# 2" vs 3" Snorks.. the show down.



## Polaris425 (Dec 16, 2004)

It's was recently brought to my attention that some people are confused about 2" vs. 3" Air Intakes, and if they really add that much more flow? Well, the answer is no, but yes. Here's what I mean.

It's easy to see that if you have an opening that is only 2 or 3" in diameter on your airbox, that regardless of how big the size of pipe you use leading up to that opening, it's only going to flow as much air into the box that the opening will allow. So no, adding bigger single snorks to the same opening is not going to flow that much more air into the box.

BUT does using 3" instead of 2" help out? Yes, and here's why:

The majority of the time, Kawasaki brute force owners who use straight 2" snorks from the box, have had to re-jet DOWN, meaning after the snork is installed the airflow has become restricted enough to the point that the motor is getting too much fuel. 

We found that when using 2" snorks, in conjunction with a 3" rubber 90* at the air box instead of a 2", it didnt restrict as much air coming in as the 2" all the way through, and a lot of brute owners were finding that with this 3" 90* they were not having to jet down as much, if any at all. Why? Because they were no longer restricting the airflow below the stock level, that the motor needed to perform with the stock jetting. 

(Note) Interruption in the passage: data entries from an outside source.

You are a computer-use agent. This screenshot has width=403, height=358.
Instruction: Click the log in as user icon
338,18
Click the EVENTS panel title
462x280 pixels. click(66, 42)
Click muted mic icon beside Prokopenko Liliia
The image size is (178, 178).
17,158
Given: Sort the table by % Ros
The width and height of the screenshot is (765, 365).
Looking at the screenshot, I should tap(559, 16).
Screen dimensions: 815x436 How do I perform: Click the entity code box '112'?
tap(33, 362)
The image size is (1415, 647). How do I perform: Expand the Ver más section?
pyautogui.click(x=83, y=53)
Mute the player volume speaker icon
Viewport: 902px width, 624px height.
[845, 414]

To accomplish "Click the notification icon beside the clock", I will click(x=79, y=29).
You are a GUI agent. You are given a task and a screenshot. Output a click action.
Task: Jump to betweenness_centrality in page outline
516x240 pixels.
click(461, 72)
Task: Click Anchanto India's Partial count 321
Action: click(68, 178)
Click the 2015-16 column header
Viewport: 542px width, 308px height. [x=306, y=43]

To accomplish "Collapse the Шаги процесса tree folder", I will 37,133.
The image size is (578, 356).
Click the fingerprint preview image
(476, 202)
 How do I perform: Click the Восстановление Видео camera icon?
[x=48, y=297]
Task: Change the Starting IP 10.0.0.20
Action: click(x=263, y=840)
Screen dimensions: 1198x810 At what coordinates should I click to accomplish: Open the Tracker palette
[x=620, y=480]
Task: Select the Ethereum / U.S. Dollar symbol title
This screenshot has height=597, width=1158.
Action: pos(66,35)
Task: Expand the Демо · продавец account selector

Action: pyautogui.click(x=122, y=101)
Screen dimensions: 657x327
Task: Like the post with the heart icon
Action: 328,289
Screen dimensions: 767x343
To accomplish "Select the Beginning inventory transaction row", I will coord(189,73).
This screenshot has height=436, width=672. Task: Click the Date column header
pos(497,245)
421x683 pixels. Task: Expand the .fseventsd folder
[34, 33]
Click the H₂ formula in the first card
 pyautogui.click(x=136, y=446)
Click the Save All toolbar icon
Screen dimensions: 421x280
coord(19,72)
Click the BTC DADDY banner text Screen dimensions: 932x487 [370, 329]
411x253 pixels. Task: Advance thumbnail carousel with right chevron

So it only makes sense that a 3" all the way, would be even less restrictive, keeping an almost stock level of airflow coming into the box.

So, to those who say the 3" snork doesn't flow any more air into the air box than a 2" b/c it's opening can only allow so much to come in, yes, you are correct. Only a certain amount of air can get through that opening.

However, to say that isnt worth doing, is incorrect. The 2" all the way snork is restricting airflow. The 3" all the way is not as restrictive, again, allowing the airflow to stay at a near stock level of flow into the box. 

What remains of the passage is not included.